More testing of 5806223 replacement card and redesign to eliminate donor card requirement

CONVERTING THIS TO A DIRECT SLT CARD CONNECTOR ON THE PCB

I found some spring contact parts that would allow me to make a compatible end on my PCB that would slide into the card compartment and mate with the pins in the socket there. This did require some very careful measurement of IBM SLT cards to understand all the dimensions 

I implemented the pads onto which I will solder the contacts. The result will look very much like the original IBM end of an SLT card. I then need a 3D printed cover similar to IBM's black molded plastic part that protects the contacts and guides the card into the slot when it is inserted. 

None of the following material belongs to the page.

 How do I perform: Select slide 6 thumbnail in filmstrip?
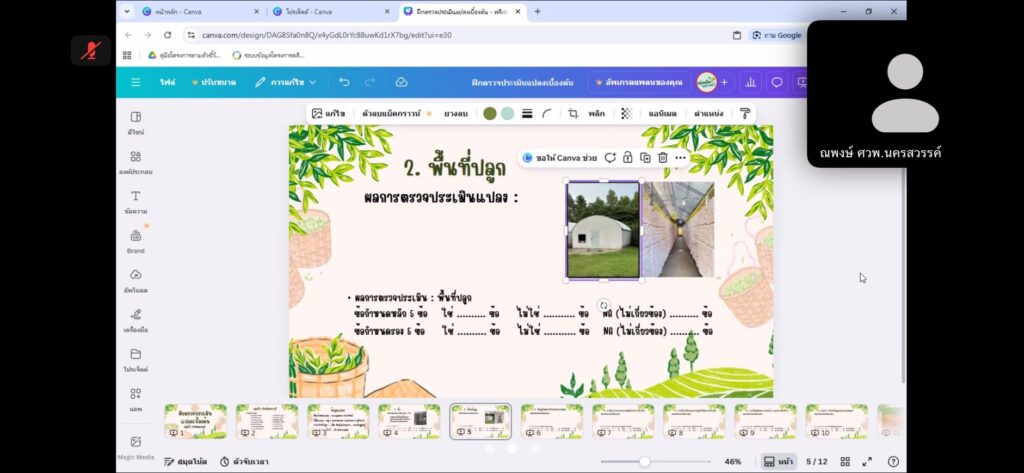tap(551, 421)
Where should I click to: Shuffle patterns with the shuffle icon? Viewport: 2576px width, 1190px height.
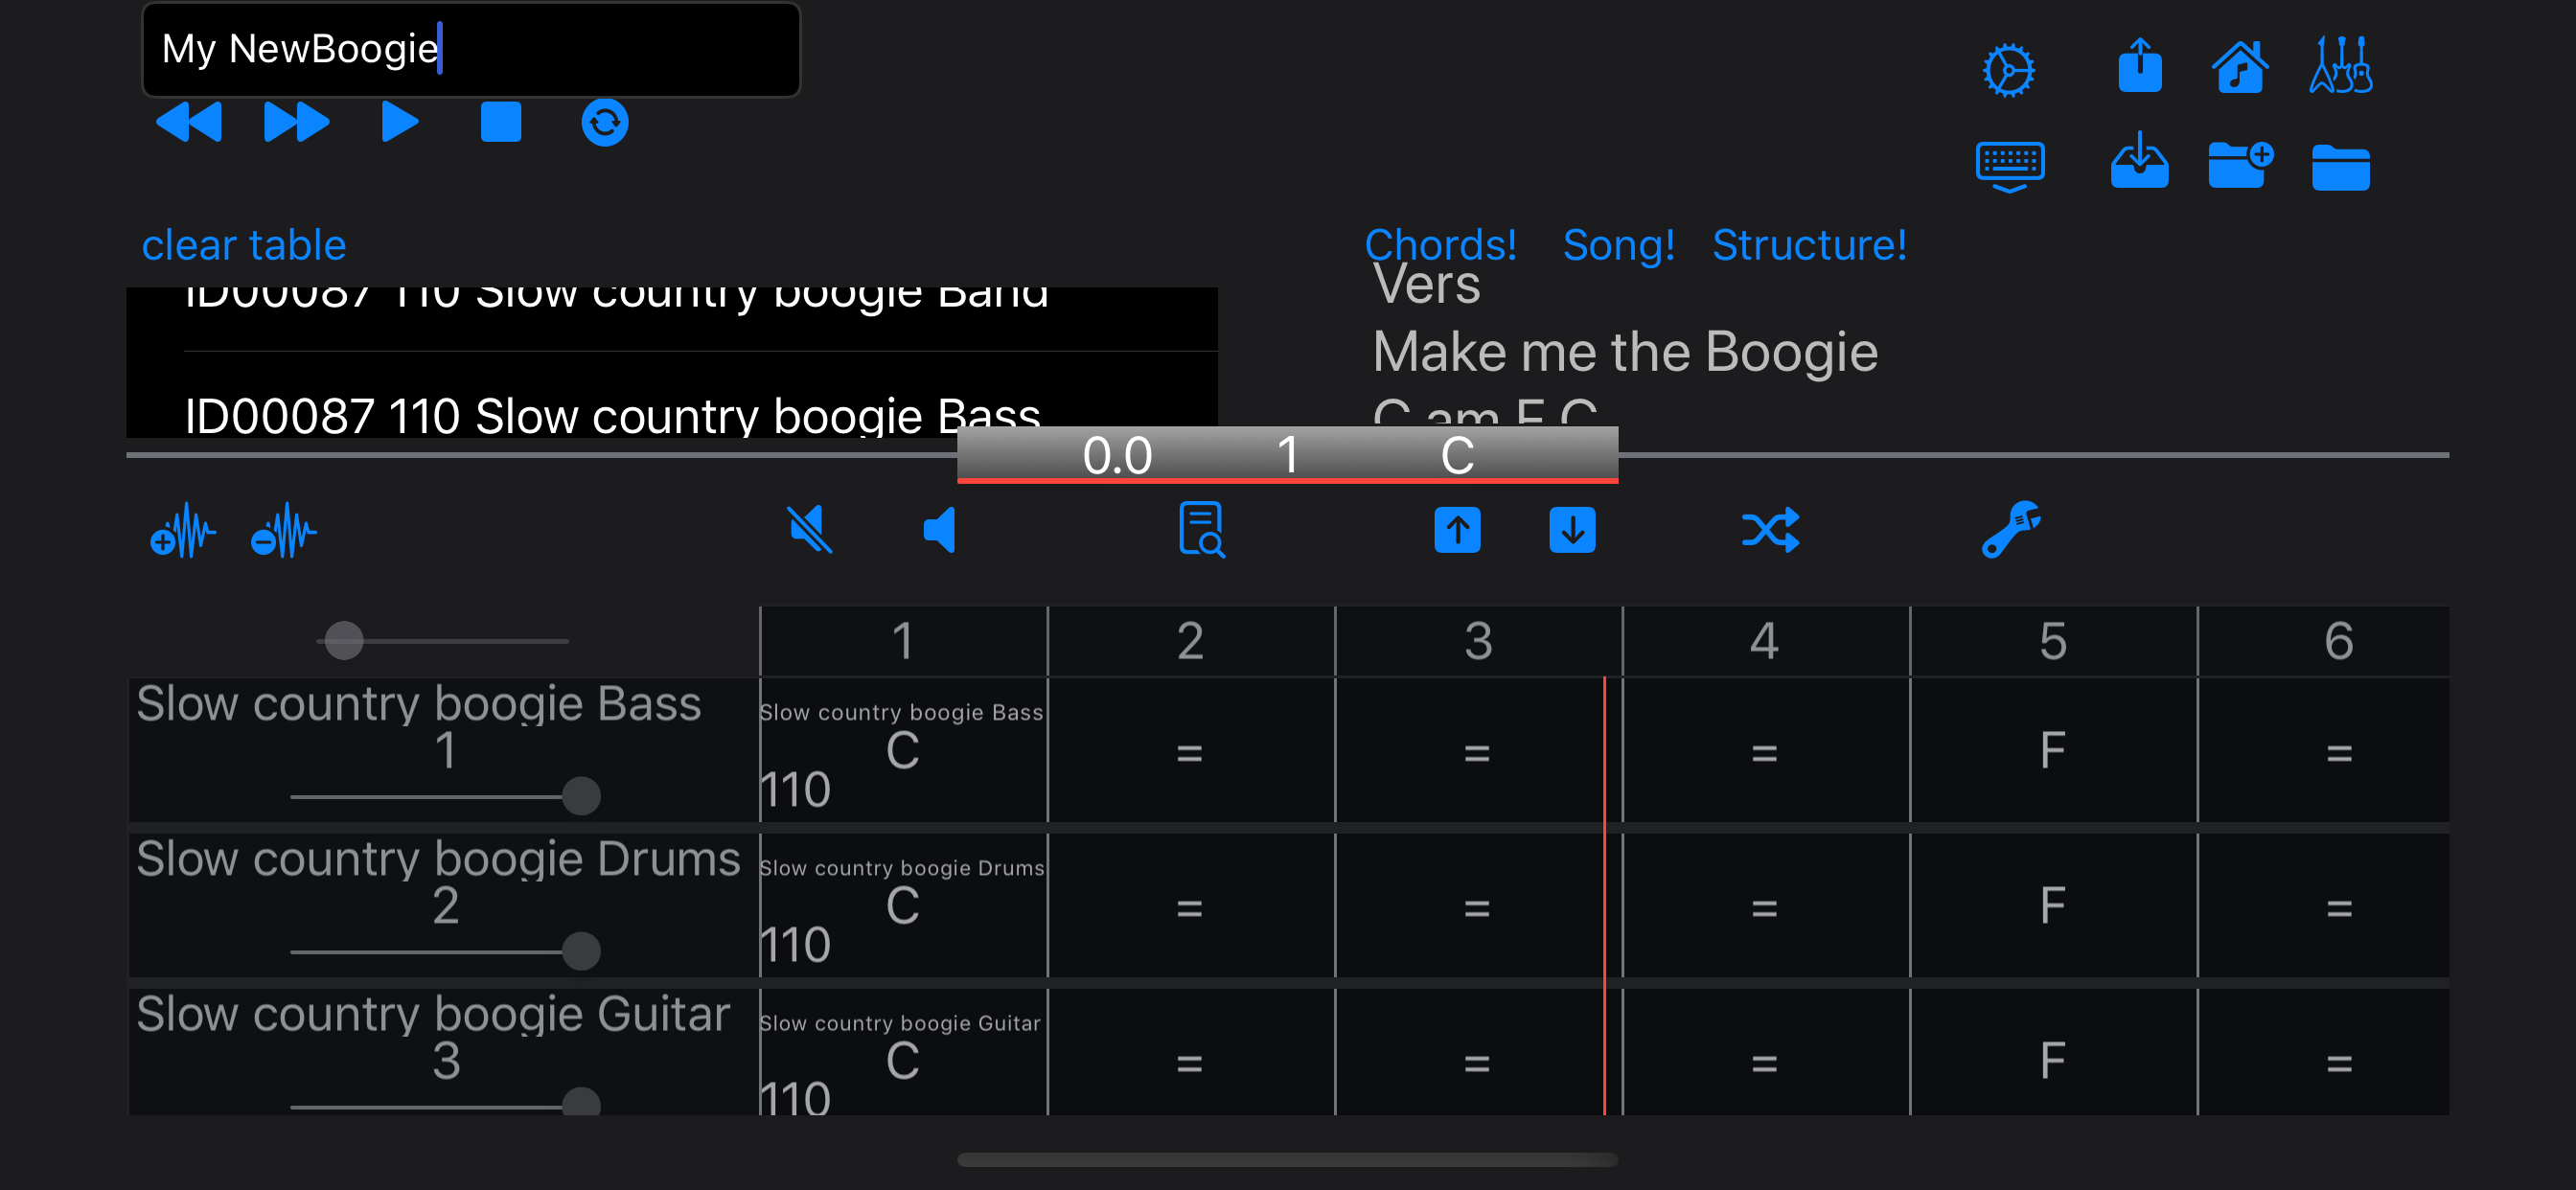click(x=1771, y=530)
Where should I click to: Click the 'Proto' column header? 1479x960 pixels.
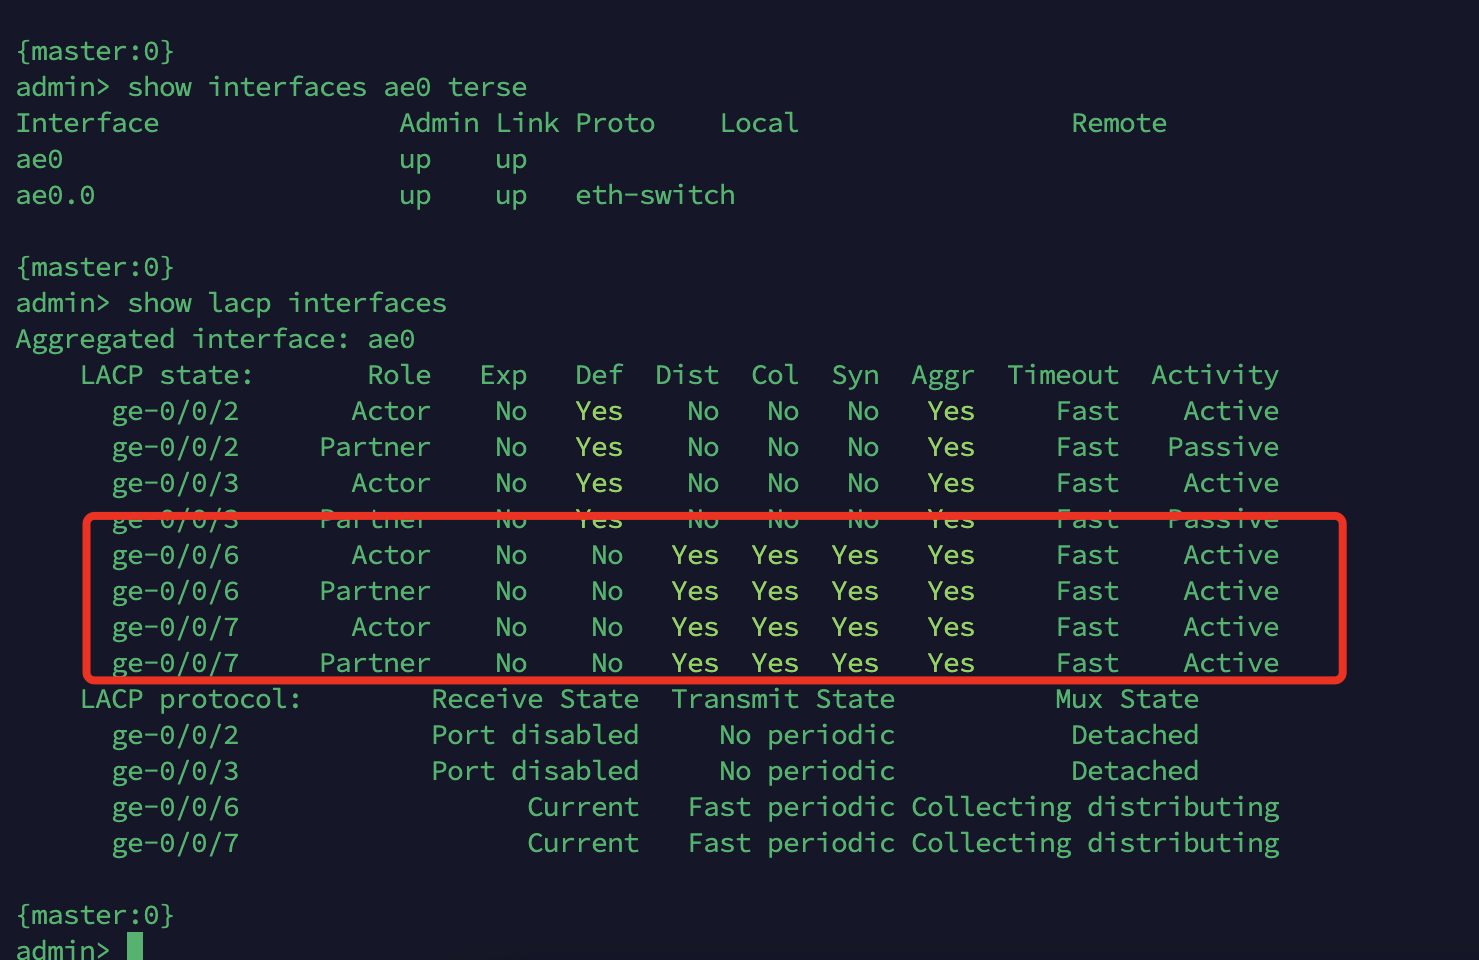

The spacing of SLT pins in the card slot is .125" or 3.175mm. The connectors will fit easily in that spacing and are about the same width, length and height as the ones IBM uses. 

The plastic cover on the end of a card has grooves to slide over guides in the SLT board (backplane) at each card slot. It has notches to ensure the card can't be inserted rotated 180 degrees. It has .1"x.1" square openings that the SLT board pins slide into. 

I will need to design these covers and print them. I have time since the parts and PCBs will take a week or so to arrive. 

TESTING TO UNDERSTAND WHY INTERRUPT LEVEL 3 WAS ON INITIALLY

I did find that often the 1130 would power up with a level 3 request active. My design should initialize correctly and only drive the request after a plotter command has been executed. I took the card out and put it on the bench, reproducing the erratic IL3 behavior. 

The big breakthrough was while I was redesigning the card to feature an SLT connector. I spotted an error in part of the reset logic for the flipflop that drives the IL3 request. 

A gate will reset the flipflop either when the 1130 system reset signal is active or when an XIO Sense Device with bit 15 set is issued to area 5 (the plotter address). The signal for the latter case passes through an inverter. I realized that the inverter was a 74LS05, an open collector inverter, thus it should have had a pullup resistor on its output but it did not. 

I did a bodge change to the board on the bench and verified the correct functionality. I placed the card back into the 1130 and indeed the IL3 does not come on spuriously. I don't want to spend too much time working on the old design, when I will soon have the integrated SLT connector on the updated board.